Available data:
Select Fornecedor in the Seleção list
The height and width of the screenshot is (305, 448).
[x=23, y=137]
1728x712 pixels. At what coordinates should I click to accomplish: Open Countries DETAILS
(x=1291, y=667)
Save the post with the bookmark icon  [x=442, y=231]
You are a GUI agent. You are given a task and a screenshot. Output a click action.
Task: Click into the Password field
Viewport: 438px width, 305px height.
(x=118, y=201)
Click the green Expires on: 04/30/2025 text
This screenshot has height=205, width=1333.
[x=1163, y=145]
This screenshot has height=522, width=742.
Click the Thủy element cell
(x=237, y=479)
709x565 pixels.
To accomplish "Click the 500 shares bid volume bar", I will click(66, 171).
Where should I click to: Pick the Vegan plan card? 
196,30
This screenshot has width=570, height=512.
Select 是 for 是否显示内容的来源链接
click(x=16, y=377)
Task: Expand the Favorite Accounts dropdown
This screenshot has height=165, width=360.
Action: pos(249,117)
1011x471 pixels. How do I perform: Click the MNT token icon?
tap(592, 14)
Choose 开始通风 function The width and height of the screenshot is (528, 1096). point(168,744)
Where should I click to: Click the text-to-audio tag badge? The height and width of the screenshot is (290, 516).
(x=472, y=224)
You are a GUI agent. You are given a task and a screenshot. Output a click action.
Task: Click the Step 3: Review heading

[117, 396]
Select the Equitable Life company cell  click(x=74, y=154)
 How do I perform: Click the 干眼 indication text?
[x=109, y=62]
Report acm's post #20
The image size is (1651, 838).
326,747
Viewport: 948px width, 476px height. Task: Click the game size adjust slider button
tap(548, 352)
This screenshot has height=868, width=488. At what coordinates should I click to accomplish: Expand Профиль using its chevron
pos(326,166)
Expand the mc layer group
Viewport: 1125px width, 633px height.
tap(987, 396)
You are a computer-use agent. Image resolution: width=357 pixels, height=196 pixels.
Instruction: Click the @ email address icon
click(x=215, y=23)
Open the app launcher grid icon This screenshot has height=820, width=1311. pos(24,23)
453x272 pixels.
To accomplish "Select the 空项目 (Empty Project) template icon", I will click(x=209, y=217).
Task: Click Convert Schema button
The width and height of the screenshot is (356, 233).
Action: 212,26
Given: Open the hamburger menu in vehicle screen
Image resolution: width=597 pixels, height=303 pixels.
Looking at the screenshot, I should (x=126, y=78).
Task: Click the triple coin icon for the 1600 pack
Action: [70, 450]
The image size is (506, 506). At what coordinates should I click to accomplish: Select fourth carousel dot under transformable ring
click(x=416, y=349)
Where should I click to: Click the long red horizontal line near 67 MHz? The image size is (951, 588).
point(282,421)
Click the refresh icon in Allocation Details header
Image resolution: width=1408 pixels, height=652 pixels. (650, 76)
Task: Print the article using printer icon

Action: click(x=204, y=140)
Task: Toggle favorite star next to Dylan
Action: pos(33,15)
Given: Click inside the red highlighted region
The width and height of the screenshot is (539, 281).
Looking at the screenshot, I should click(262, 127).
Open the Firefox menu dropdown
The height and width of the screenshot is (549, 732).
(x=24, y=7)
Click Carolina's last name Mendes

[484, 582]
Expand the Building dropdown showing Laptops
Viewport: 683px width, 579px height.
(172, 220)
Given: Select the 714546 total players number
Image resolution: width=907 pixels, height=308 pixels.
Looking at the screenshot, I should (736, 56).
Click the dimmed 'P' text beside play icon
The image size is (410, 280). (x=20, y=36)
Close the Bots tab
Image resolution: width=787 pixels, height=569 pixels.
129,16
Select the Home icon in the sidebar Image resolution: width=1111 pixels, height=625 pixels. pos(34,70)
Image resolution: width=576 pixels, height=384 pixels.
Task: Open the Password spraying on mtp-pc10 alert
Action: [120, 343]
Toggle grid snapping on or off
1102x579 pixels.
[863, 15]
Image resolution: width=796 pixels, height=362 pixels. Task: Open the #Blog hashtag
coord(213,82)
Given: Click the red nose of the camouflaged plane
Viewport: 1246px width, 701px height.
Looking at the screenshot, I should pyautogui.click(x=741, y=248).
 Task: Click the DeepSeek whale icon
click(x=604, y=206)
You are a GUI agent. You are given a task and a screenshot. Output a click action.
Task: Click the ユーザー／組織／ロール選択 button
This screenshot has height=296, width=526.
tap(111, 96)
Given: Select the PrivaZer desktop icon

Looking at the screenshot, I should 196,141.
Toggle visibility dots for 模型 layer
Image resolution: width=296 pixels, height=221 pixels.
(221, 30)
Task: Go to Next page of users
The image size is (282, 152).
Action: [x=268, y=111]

Work item: In full and without alteration, copy the entries.

Output of the exercise:
Select Fornecedor in the Seleção list
The height and width of the screenshot is (305, 448).
[x=23, y=137]
1728x712 pixels. At what coordinates should I click to accomplish: Open Countries DETAILS
(x=1291, y=667)
Save the post with the bookmark icon  [x=442, y=231]
You are a GUI agent. You are given a task and a screenshot. Output a click action.
Task: Click into the Password field
Viewport: 438px width, 305px height.
(x=118, y=201)
Click the green Expires on: 04/30/2025 text
This screenshot has height=205, width=1333.
[x=1163, y=145]
This screenshot has height=522, width=742.
Click the Thủy element cell
(x=237, y=479)
709x565 pixels.
To accomplish "Click the 500 shares bid volume bar", I will click(66, 171).
Where should I click to: Pick the Vegan plan card? 
196,30
This screenshot has width=570, height=512.
Select 是 for 是否显示内容的来源链接
click(x=16, y=377)
Task: Expand the Favorite Accounts dropdown
This screenshot has height=165, width=360.
Action: pos(249,117)
1011x471 pixels. How do I perform: Click the MNT token icon?
tap(592, 14)
Choose 开始通风 function The width and height of the screenshot is (528, 1096). point(168,744)
Where should I click to: Click the text-to-audio tag badge? The height and width of the screenshot is (290, 516).
(x=472, y=224)
You are a GUI agent. You are given a task and a screenshot. Output a click action.
Task: Click the Step 3: Review heading

[117, 396]
Select the Equitable Life company cell  click(x=74, y=154)
 How do I perform: Click the 干眼 indication text?
[x=109, y=62]
Report acm's post #20
The image size is (1651, 838).
326,747
Viewport: 948px width, 476px height. Task: Click the game size adjust slider button
tap(548, 352)
This screenshot has height=868, width=488. At what coordinates should I click to accomplish: Expand Профиль using its chevron
pos(326,166)
Expand the mc layer group
Viewport: 1125px width, 633px height.
tap(987, 396)
You are a computer-use agent. Image resolution: width=357 pixels, height=196 pixels.
Instruction: Click the @ email address icon
click(x=215, y=23)
Open the app launcher grid icon This screenshot has height=820, width=1311. pos(24,23)
453x272 pixels.
To accomplish "Select the 空项目 (Empty Project) template icon", I will click(x=209, y=217).
Task: Click Convert Schema button
The width and height of the screenshot is (356, 233).
Action: 212,26
Given: Open the hamburger menu in vehicle screen
Image resolution: width=597 pixels, height=303 pixels.
Looking at the screenshot, I should (x=126, y=78).
Task: Click the triple coin icon for the 1600 pack
Action: [70, 450]
The image size is (506, 506). At what coordinates should I click to accomplish: Select fourth carousel dot under transformable ring
click(x=416, y=349)
Where should I click to: Click the long red horizontal line near 67 MHz? The image size is (951, 588).
point(282,421)
Click the refresh icon in Allocation Details header
Image resolution: width=1408 pixels, height=652 pixels. (650, 76)
Task: Print the article using printer icon

Action: click(x=204, y=140)
Task: Toggle favorite star next to Dylan
Action: pos(33,15)
Given: Click inside the red highlighted region
The width and height of the screenshot is (539, 281).
Looking at the screenshot, I should click(262, 127).
Open the Firefox menu dropdown
The height and width of the screenshot is (549, 732).
(x=24, y=7)
Click Carolina's last name Mendes

[484, 582]
Expand the Building dropdown showing Laptops
Viewport: 683px width, 579px height.
(172, 220)
Given: Select the 714546 total players number
Image resolution: width=907 pixels, height=308 pixels.
Looking at the screenshot, I should (736, 56).
Click the dimmed 'P' text beside play icon
The image size is (410, 280). (x=20, y=36)
Close the Bots tab
Image resolution: width=787 pixels, height=569 pixels.
129,16
Select the Home icon in the sidebar Image resolution: width=1111 pixels, height=625 pixels. pos(34,70)
Image resolution: width=576 pixels, height=384 pixels.
Task: Open the Password spraying on mtp-pc10 alert
Action: [120, 343]
Toggle grid snapping on or off
1102x579 pixels.
[863, 15]
Image resolution: width=796 pixels, height=362 pixels. Task: Open the #Blog hashtag
coord(213,82)
Given: Click the red nose of the camouflaged plane
Viewport: 1246px width, 701px height.
Looking at the screenshot, I should pyautogui.click(x=741, y=248).
 Task: Click the DeepSeek whale icon
click(x=604, y=206)
You are a GUI agent. You are given a task and a screenshot. Output a click action.
Task: Click the ユーザー／組織／ロール選択 button
This screenshot has height=296, width=526.
tap(111, 96)
Given: Select the PrivaZer desktop icon

Looking at the screenshot, I should 196,141.
Toggle visibility dots for 模型 layer
Image resolution: width=296 pixels, height=221 pixels.
(221, 30)
Task: Go to Next page of users
The image size is (282, 152).
Action: [x=268, y=111]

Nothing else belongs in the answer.